I'll Make You Famous…
 
 

2008

04

Mar

Demi Moore is Living in the Past of the Day

There’s nothing wrong with people like Demi Moore who can’t deal with getting older, they just keep on holding onto their drowning youth as long as they fuckin’ can. It happens all the time in all walks for life with both men and women, so I guess it’s not that big of a deal that she’s hoping that no one notices that she isn’t that desirable young slut who Bruce Willis was making really fuckin’ ugly babies inside anymore, so she goes after the 25 year old boy toys, she gets 500,000 dollars of plastic surgery and now she brings out copies of her Vanity Fair cover from 1990 when she was naked, pregnant and more relevant in the world. A time before we knew her uterus was a fuckin’ wreck and made mutant babies, at least that’s the Rumer….

Seeing her sign her old Vanity Fair cover reminds me of the football quarterback in high school who is fat, divorced and living in a 1 bedroom apartment, lifting boxes in the warehouse now, but still brings his high school yearbook out to the bar to brag to the kids about his glory days when all the bitches wanted his dick….but now all he’s got is internet porn and hookers to love….

Posted in:Demi Moore|old

7 Responses

  1. QueenDoc says:

    her Va-jay-jay may make monsters but at least the doc didn’t fuck up her face

  2. LOL u know its funny, those dudes who still are living out there glory days in NS are funny.
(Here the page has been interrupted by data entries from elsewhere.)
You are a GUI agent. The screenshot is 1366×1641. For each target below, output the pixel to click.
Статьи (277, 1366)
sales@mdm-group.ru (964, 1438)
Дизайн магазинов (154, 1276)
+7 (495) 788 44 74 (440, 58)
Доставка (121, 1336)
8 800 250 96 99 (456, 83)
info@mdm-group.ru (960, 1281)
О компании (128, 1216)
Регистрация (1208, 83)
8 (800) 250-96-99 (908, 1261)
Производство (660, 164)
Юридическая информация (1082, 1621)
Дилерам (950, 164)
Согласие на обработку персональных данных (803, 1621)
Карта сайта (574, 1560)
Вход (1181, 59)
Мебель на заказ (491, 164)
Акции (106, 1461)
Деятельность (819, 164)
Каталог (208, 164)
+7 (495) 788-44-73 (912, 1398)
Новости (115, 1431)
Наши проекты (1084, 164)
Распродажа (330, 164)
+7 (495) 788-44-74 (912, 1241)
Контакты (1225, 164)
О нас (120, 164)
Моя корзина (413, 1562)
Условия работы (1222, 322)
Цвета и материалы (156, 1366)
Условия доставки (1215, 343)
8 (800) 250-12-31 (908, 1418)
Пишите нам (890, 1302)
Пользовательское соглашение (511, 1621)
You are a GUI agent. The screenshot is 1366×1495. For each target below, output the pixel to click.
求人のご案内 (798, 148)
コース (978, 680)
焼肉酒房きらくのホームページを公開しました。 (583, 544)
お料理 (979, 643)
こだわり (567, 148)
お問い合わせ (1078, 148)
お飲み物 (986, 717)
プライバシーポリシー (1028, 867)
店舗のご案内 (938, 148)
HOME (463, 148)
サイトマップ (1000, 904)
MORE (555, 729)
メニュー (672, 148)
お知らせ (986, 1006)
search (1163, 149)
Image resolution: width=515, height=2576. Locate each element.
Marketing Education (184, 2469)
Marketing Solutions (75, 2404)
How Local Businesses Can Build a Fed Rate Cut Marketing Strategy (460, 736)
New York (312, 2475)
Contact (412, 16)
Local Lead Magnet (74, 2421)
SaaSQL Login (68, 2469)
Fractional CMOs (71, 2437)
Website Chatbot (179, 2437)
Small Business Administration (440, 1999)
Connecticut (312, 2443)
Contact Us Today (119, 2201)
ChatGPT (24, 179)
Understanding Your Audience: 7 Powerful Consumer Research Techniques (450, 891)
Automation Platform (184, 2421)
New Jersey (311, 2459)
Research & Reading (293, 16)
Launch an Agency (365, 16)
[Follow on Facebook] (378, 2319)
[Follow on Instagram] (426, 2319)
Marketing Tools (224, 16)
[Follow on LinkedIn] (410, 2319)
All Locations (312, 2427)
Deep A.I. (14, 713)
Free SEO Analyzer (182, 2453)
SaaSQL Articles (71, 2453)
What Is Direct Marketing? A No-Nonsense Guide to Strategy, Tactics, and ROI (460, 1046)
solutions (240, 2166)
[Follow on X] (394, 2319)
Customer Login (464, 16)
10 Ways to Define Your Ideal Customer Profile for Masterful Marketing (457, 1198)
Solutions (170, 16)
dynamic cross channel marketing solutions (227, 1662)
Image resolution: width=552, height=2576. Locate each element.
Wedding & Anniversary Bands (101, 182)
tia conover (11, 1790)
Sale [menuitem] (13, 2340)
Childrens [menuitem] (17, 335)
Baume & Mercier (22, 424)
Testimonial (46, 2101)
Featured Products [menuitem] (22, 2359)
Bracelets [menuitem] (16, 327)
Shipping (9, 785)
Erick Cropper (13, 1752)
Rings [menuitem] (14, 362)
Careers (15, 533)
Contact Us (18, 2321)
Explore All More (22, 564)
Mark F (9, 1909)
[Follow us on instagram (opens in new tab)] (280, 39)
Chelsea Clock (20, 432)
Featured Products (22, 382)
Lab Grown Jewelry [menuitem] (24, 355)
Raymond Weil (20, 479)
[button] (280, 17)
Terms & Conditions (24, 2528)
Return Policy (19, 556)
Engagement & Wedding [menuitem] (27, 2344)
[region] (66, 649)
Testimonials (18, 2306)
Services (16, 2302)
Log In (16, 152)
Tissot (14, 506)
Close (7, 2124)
    there was a bit about that in Freaks And Geeks. it was quick, and it was funny.

    oh well, he can read his yearbook while hes pumping my fucking gas or selling me mcd’s.

  3. Who Cares says:

    The writer on drunkenstepfather is just fucking hilarious.

  4. Bob Smith says:

    The ironic part, is as old as she is, she looks a lot better than Lohan.

    Which tells you that Lindsay has a lot of miles on the chassis and motor.

  5. frankin says:

    She is sexy. It is said that she is dating a billionaire online. He profile and photos are found on meetingwealthy.com.

  6. K says:

    You’re getting older and ugly too dearie, just remember that. BTW, I’m dealing with getting older just fine, funny thing is, the young guys still check my small butt out as their drunken 22 year old girlfriends with size 10 asses make fools out of themselves. *smiles*

  7. daisydreamer says:

    Demi’s got it All goin on! Work it girl. A Billionaire And a boy toy. Too bad about the mutant gene thing. Sometimes beauty skips a generation; giving hope to future BruceDemi offspring. Never met any of em. Would love to party with em though!